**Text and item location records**

↓↓↓

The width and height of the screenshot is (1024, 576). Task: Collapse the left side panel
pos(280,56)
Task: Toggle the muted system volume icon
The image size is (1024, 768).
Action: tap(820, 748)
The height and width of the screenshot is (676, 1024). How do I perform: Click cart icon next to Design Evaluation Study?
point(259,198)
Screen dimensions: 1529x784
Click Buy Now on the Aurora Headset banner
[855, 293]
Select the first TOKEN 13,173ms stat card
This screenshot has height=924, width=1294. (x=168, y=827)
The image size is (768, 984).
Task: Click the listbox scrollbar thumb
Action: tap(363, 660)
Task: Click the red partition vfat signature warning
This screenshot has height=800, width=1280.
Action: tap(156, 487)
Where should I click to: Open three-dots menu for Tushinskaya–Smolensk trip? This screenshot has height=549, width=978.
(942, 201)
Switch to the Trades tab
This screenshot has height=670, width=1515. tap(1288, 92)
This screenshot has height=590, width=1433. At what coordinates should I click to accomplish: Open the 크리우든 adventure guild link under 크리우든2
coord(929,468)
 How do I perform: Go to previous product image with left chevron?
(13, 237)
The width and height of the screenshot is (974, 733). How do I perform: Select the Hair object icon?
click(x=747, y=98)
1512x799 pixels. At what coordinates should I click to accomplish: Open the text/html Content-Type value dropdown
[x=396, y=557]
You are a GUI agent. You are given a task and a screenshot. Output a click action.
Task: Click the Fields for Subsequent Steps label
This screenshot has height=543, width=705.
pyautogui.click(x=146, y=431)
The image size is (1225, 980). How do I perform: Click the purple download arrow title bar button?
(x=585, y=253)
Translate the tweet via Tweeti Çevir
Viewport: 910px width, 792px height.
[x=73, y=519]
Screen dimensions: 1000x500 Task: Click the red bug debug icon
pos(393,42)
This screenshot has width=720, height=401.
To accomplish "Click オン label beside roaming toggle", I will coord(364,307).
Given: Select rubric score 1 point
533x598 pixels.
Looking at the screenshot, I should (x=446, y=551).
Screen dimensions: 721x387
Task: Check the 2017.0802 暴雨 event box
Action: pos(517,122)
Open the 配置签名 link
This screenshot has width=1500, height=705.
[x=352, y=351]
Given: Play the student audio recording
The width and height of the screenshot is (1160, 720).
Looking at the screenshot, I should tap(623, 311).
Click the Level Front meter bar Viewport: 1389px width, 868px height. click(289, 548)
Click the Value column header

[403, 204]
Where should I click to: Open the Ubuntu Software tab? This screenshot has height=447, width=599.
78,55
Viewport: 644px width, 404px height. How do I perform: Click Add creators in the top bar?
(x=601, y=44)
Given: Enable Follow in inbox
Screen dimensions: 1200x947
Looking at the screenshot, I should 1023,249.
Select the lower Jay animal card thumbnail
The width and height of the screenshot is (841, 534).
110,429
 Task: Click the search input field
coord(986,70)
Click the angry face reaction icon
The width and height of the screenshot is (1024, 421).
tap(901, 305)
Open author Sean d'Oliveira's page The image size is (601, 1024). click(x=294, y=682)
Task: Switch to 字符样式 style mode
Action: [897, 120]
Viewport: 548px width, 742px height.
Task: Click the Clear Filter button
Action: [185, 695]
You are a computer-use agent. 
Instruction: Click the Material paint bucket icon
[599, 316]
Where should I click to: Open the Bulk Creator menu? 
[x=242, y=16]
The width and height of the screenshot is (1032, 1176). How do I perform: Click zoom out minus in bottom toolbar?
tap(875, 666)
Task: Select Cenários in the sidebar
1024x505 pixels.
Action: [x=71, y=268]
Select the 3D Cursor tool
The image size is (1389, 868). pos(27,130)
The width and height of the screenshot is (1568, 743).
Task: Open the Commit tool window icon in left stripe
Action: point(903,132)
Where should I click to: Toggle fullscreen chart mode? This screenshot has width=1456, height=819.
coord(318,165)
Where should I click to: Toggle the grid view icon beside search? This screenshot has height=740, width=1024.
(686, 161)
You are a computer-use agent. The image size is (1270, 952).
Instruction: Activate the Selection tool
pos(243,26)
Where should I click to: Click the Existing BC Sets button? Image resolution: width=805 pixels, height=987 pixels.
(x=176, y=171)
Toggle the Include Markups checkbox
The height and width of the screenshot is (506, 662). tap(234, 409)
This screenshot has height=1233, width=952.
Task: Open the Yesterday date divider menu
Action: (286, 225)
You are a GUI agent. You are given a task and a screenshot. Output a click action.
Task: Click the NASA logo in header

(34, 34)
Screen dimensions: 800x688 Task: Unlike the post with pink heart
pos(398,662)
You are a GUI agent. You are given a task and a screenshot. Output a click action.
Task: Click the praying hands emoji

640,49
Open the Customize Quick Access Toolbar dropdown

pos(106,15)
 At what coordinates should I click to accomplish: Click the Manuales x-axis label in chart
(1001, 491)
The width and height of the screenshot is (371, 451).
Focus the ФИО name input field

↑↑↑

**EXERCISE DIRECTIONS**
Update the part of the records that opens with the line containing "Toggle the Include Markups checkbox" and runs through the end of the records by replacing "pink heart" with "red heart". Leave everything else unchanged.

**COMPLETE OUTPUT**
Toggle the Include Markups checkbox
The height and width of the screenshot is (506, 662). tap(234, 409)
This screenshot has height=1233, width=952.
Task: Open the Yesterday date divider menu
Action: (286, 225)
You are a GUI agent. You are given a task and a screenshot. Output a click action.
Task: Click the NASA logo in header

(34, 34)
Screen dimensions: 800x688 Task: Unlike the post with red heart
pos(398,662)
You are a GUI agent. You are given a task and a screenshot. Output a click action.
Task: Click the praying hands emoji

640,49
Open the Customize Quick Access Toolbar dropdown

pos(106,15)
 At what coordinates should I click to accomplish: Click the Manuales x-axis label in chart
(1001, 491)
The width and height of the screenshot is (371, 451).
Focus the ФИО name input field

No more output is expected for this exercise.